(EXERCISE MATERIAL)

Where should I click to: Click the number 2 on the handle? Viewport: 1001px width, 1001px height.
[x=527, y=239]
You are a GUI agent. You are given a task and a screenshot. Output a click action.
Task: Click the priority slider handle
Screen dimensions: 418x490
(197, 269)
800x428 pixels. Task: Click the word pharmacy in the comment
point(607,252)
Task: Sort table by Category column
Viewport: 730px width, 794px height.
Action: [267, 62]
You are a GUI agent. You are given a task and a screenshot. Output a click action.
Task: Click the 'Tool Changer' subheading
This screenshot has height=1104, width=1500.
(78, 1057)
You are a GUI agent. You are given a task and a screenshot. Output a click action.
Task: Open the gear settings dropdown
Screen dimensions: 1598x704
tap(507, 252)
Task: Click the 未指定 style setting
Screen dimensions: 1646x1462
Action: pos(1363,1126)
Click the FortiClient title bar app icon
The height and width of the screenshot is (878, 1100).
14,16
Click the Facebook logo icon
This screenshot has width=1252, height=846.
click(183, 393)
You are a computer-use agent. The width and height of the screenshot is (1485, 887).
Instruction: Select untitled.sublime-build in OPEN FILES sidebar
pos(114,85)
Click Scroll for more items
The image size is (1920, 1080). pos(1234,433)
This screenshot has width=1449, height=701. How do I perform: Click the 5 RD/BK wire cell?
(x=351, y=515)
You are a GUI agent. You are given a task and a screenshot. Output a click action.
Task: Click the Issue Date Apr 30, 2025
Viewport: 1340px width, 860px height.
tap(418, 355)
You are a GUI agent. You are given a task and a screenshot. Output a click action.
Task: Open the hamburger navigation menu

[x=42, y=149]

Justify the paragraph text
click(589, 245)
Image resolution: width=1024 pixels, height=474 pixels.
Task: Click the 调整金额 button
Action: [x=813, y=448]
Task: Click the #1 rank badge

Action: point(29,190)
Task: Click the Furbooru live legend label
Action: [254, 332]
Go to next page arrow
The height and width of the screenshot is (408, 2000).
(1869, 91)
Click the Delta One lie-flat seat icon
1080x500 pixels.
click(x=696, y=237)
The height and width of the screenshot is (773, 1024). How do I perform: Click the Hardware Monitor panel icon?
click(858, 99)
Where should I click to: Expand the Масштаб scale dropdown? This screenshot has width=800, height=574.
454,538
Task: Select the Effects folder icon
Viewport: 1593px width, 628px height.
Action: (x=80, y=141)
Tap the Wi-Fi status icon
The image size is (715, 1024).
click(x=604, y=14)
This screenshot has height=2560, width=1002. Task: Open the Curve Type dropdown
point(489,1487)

(End EXERCISE MATERIAL)

Among the records above, extract exactly the lines from the line with "The height and width of the screenshot is (408, 2000)." to the line with "Task: Select the Effects folder icon", both lines included, and leave out the rest.

The height and width of the screenshot is (408, 2000).
(1869, 91)
Click the Delta One lie-flat seat icon
1080x500 pixels.
click(x=696, y=237)
The height and width of the screenshot is (773, 1024). How do I perform: Click the Hardware Monitor panel icon?
click(858, 99)
Where should I click to: Expand the Масштаб scale dropdown? This screenshot has width=800, height=574.
454,538
Task: Select the Effects folder icon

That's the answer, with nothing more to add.